Schismatrix plus - Bruce Sterling [121]
Dreams, Lindsay thought. Dreams of Preservationism, turned into a black-market scrabble for immortality. The dream of Investor Peace had rusted and collapsed. The dream of terraforming still had a shine on it. Young Gomez could not know that it too would surely tarnish.
But somehow, Lindsay thought, you had to dream or die. And with new life pouring through him, he knew which choice was his.
Margaret Juliano leaned over the fence. "Abelard! Abelard, over here!
You need a look at this."
The boy, startled, began reeling in his kite hand over hand. "Now this is luck! That old psychotech wants to show me something in the compound."
"Go to it," Lindsay said. "You tell her that I said to show you anything you like, understand? And tell her that I've gone off for a little talk with Pongpi-anskul. All right, cousin?"
The boy nodded slowly. "Thanks, old Cicada. You're one of us." Pongpianskul's office was a paper wasteland. Musty cloth-bound books of Concatenate law were heaped beside his wooden desk; schedules and production graphs were pinned up at random on the room's ancient paneling. A tortoiseshell cat yawned in one corner and sharpened its claws in the carpet.
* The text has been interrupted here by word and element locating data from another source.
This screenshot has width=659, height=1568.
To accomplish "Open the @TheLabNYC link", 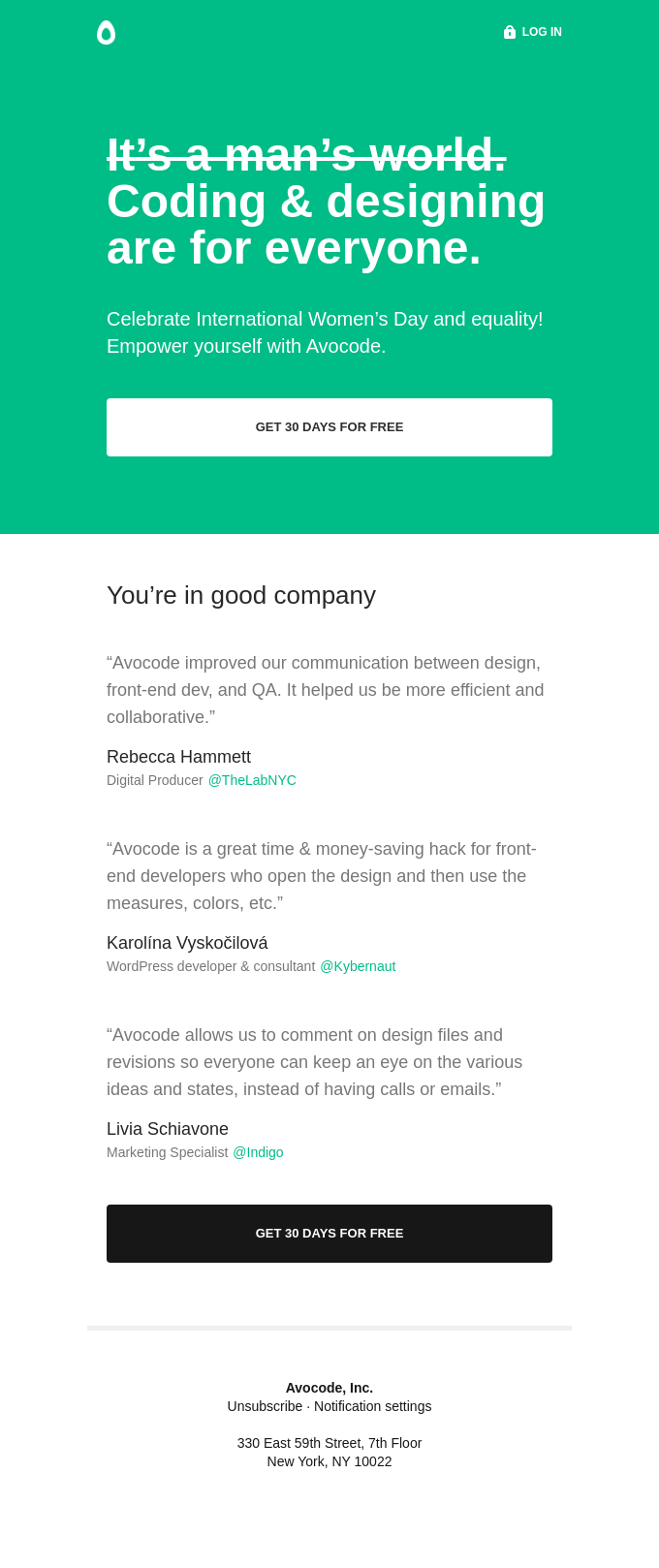I will [252, 780].

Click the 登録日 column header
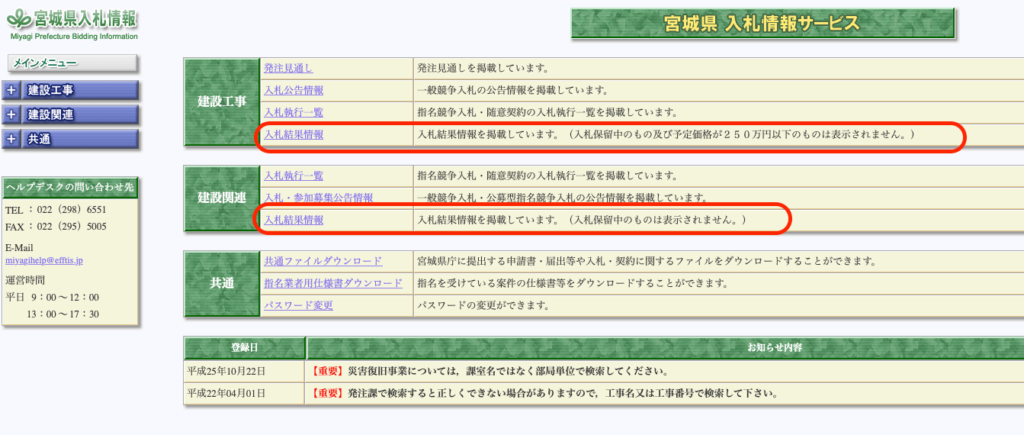click(244, 348)
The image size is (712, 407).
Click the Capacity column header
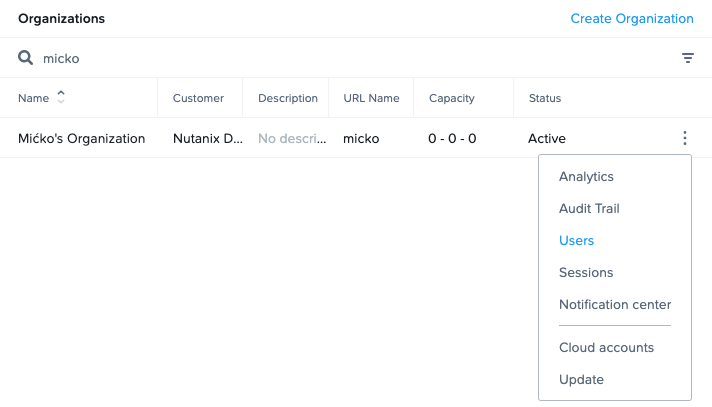451,98
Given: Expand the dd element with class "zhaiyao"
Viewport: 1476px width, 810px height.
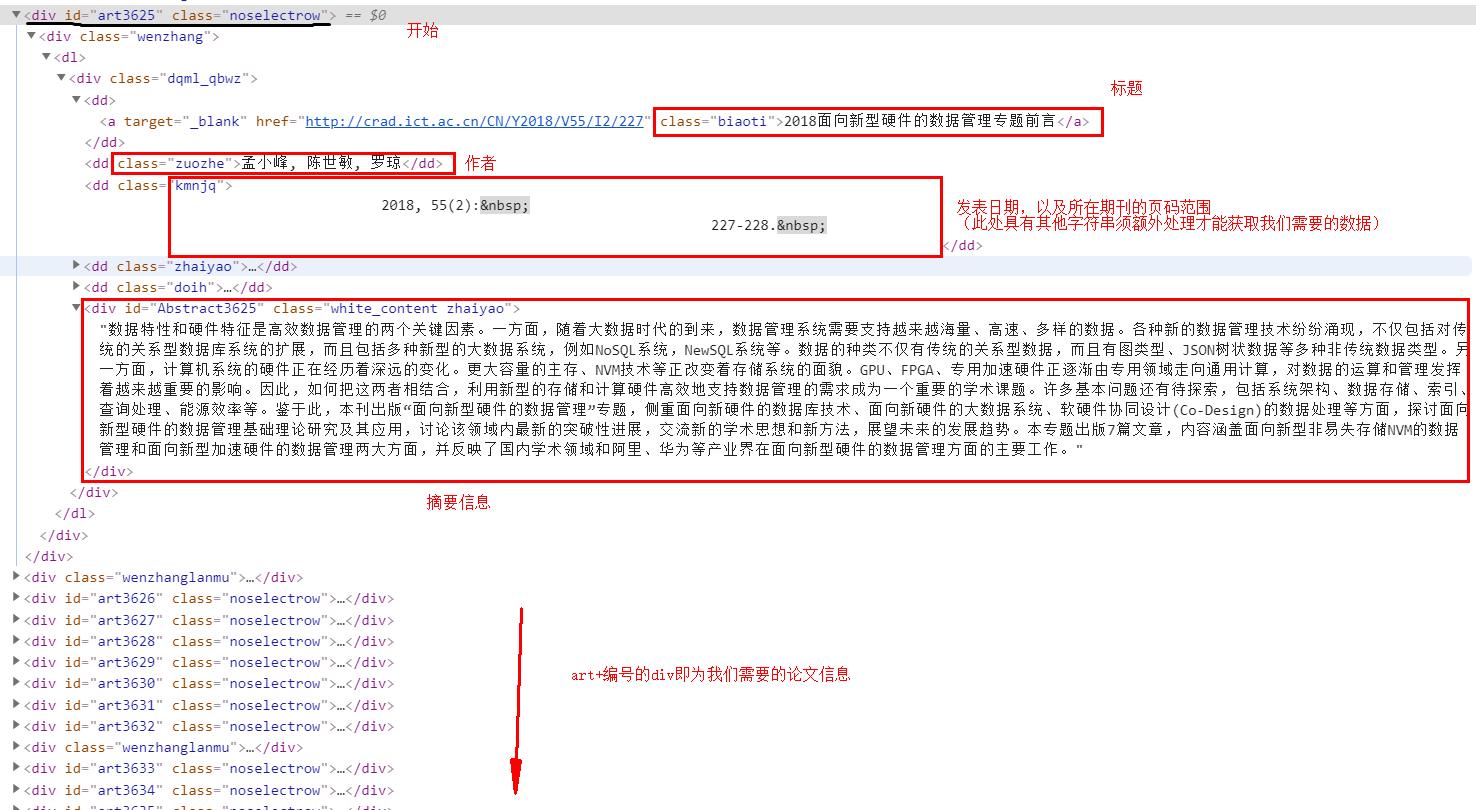Looking at the screenshot, I should click(77, 266).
Lindsay, whose experience with cats was limited, watched it guardedly. Pongpianskul wore a suit similar to Lindsay's but newer and obviously hand-stitched. He had lost hair since his days in Goldreich-Tremaine, and light gleamed dully on the dusky skin of his scalp. He swept a sheaf of records from the desk and paper-clipped them with skinny, wrinkled fingers.
"Papers," he muttered. "Trying to take everything off computers these days. Don't trust 'em. You use computers and there's always some Mech ready to step in with new software. Thin edge of the wedge, Mavrides. Lindsay, I mean."
"Lindsay is better."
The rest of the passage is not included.